● **TASK OBJECTIVE**: The stretch from the line with "Given: Unmute the microphone (麦克风)" through the line with "Check the Wi-Fi" in the records below: write it out exactly, and nothing else.

(Stored records)
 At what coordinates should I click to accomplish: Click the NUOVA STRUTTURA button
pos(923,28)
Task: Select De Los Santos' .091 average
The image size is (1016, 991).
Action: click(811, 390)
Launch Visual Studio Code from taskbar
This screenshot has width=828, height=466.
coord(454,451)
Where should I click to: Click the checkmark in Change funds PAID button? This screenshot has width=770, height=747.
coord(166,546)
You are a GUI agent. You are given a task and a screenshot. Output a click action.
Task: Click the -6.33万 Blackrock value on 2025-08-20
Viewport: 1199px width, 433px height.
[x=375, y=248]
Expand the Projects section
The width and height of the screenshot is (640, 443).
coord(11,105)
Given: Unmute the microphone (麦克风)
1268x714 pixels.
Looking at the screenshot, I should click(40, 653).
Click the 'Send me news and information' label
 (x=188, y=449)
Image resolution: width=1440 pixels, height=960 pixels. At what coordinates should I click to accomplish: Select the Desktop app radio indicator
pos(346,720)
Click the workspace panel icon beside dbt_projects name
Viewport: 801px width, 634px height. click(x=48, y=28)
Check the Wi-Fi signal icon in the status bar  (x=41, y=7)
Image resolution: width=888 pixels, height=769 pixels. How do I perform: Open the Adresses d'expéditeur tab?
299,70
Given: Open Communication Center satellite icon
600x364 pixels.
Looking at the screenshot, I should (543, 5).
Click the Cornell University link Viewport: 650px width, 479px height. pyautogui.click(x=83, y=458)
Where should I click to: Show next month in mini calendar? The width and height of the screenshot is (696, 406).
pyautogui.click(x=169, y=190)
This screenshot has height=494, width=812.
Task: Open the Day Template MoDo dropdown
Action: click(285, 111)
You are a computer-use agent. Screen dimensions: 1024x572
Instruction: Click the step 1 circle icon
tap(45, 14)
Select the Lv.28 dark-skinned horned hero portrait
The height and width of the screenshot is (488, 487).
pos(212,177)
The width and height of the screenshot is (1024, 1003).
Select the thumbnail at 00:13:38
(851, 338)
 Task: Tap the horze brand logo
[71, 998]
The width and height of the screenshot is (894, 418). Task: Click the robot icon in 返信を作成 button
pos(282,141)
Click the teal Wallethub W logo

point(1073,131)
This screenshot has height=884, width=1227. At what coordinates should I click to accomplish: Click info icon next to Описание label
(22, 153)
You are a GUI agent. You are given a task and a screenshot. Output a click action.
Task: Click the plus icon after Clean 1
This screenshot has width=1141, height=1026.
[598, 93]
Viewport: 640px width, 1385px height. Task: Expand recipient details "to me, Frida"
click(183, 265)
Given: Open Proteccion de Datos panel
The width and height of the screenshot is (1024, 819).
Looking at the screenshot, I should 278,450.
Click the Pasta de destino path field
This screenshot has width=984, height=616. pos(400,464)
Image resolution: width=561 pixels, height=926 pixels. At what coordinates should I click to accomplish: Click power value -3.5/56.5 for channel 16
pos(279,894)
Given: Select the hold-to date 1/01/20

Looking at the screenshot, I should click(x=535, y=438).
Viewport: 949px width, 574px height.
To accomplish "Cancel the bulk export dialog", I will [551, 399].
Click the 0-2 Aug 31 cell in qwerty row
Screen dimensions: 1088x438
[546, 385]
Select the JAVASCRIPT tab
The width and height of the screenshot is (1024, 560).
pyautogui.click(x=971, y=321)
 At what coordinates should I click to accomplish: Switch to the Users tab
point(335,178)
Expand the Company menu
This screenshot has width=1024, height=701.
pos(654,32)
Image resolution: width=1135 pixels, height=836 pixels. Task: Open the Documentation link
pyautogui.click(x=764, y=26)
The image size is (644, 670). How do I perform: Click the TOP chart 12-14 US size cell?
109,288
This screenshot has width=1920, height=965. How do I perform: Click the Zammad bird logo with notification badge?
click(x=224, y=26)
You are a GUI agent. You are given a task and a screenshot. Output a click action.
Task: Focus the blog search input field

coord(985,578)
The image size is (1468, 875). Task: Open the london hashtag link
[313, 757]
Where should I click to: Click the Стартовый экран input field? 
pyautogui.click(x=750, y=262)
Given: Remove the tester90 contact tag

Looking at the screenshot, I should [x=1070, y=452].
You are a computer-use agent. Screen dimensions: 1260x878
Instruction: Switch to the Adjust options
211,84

● **SOLUTION FOR THIS EXERCISE**:
Given: Unmute the microphone (麦克风)
1268x714 pixels.
Looking at the screenshot, I should click(40, 653).
Click the 'Send me news and information' label
 (x=188, y=449)
Image resolution: width=1440 pixels, height=960 pixels. At what coordinates should I click to accomplish: Select the Desktop app radio indicator
pos(346,720)
Click the workspace panel icon beside dbt_projects name
Viewport: 801px width, 634px height. click(x=48, y=28)
Check the Wi-Fi signal icon in the status bar  (x=41, y=7)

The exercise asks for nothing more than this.